Here's the big secret to this entire Instructable: we're only going to draw half. We'll let the magic of computers make the rest!

Once you have a nice line going down the page you've also overcome any psychological resistance to working with the blank page in front of you.

It can be paralyzing to sit and stare at a blank page before beginning a work of art. The most effective strategy I've found for overcoming this mental inertia is to immediately fuck the page all up. Crinkle it, rip it, cut it, burn it, put an ugly line right in the middle, do something to make a mark on the page. That way whatever you end up creating is better than your initial mistake. No more inertia!

Our vertical line takes care of this nicely.

Next, we can start sketching out what our bug will look like.

Since we're drawing a ladybug I started out by looking at some pictures of ladybugs on Google image search. I noticed immediately that they are insects. Specifically, that means they have six legs and 3 body sections. They have antenna, and the body has the obvious distinctive black spots on a red shell.

With those notes in mind, begin sketching. Remember that you only have to draw one side! The other side will be taken care of by Sketchbook Pro, or later in our vector artwork program.

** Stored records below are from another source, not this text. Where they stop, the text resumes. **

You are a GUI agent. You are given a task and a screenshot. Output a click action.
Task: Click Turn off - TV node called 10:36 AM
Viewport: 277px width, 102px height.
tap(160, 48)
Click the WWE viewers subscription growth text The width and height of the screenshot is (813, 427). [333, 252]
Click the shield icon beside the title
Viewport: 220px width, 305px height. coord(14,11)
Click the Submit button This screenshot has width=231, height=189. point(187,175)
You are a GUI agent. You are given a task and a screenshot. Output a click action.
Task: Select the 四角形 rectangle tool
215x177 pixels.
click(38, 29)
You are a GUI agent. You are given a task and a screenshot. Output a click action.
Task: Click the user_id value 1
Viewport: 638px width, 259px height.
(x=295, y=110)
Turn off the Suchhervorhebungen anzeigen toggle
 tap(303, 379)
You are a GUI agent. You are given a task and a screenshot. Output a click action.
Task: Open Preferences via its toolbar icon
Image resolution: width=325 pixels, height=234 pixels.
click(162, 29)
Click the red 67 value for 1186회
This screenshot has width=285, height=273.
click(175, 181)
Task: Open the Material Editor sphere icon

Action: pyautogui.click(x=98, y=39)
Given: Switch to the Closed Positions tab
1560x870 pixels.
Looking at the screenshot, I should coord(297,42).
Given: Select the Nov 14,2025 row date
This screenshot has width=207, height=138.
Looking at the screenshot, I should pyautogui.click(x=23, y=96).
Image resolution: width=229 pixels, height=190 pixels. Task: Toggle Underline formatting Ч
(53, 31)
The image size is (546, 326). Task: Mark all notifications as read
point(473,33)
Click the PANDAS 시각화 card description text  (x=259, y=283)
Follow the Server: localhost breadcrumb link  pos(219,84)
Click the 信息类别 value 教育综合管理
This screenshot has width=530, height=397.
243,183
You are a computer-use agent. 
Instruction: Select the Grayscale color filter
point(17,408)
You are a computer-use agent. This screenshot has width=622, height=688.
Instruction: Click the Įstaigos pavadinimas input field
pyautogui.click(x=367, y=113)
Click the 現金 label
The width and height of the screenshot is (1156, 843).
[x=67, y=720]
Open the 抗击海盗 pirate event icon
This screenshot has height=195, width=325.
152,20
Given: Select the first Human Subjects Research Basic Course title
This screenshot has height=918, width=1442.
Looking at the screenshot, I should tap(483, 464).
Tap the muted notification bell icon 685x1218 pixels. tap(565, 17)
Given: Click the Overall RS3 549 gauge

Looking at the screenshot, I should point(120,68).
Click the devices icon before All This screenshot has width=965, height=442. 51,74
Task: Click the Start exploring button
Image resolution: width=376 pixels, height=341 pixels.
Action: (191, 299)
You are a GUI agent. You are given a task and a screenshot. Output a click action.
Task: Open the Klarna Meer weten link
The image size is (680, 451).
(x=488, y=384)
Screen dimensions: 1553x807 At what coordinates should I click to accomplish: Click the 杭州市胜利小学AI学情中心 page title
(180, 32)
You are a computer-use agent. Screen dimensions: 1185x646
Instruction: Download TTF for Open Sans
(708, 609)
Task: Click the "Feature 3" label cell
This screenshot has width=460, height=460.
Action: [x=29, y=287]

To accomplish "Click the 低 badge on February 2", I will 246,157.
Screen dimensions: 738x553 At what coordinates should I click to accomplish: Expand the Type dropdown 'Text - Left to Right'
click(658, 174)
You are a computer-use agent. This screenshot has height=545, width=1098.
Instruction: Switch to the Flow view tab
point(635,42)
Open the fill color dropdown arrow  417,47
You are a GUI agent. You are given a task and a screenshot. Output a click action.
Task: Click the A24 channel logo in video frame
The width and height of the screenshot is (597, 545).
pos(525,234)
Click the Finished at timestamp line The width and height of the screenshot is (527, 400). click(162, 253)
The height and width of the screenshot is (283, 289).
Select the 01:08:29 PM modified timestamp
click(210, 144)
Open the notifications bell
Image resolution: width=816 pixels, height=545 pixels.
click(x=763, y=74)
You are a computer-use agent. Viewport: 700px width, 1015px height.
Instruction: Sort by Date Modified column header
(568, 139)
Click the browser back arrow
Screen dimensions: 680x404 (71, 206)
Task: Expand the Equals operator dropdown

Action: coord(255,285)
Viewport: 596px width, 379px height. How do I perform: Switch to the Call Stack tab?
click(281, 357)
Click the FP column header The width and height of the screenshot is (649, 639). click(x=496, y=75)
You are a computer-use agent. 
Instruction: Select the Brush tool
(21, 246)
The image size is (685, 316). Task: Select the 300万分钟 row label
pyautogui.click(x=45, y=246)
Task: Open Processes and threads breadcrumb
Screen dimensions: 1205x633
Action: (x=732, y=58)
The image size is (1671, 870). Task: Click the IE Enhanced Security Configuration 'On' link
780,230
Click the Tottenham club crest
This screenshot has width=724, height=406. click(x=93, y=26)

As I sketch I try to inject as much tiny detail as possible, since I don't have to worry about making the other side perfect. Don't worry about the quality of this sketch or whether or not it even looks like a ladybug.

Don't worry about anything.

Step 2: Redraw the Whole Thing

My sketch is terrible! It's OK, though, I know how to fix it.

Fire up Adobe Illustrator or whatever vector program you're going to use. I'll try to keep my notes generic, but I am going to end up using specific Illustrator features because that's what I have and that's what I know how to use.

The first thing to do is to draw a vertical line that will represent the same vertical line you drew on the paper or in Sketchbook.

Once that line is in place either lock it or make a new layer and lock the layer the line is on. We don't want to accidentally select the line later or accidentally move it or bind it to some other piece of our drawing.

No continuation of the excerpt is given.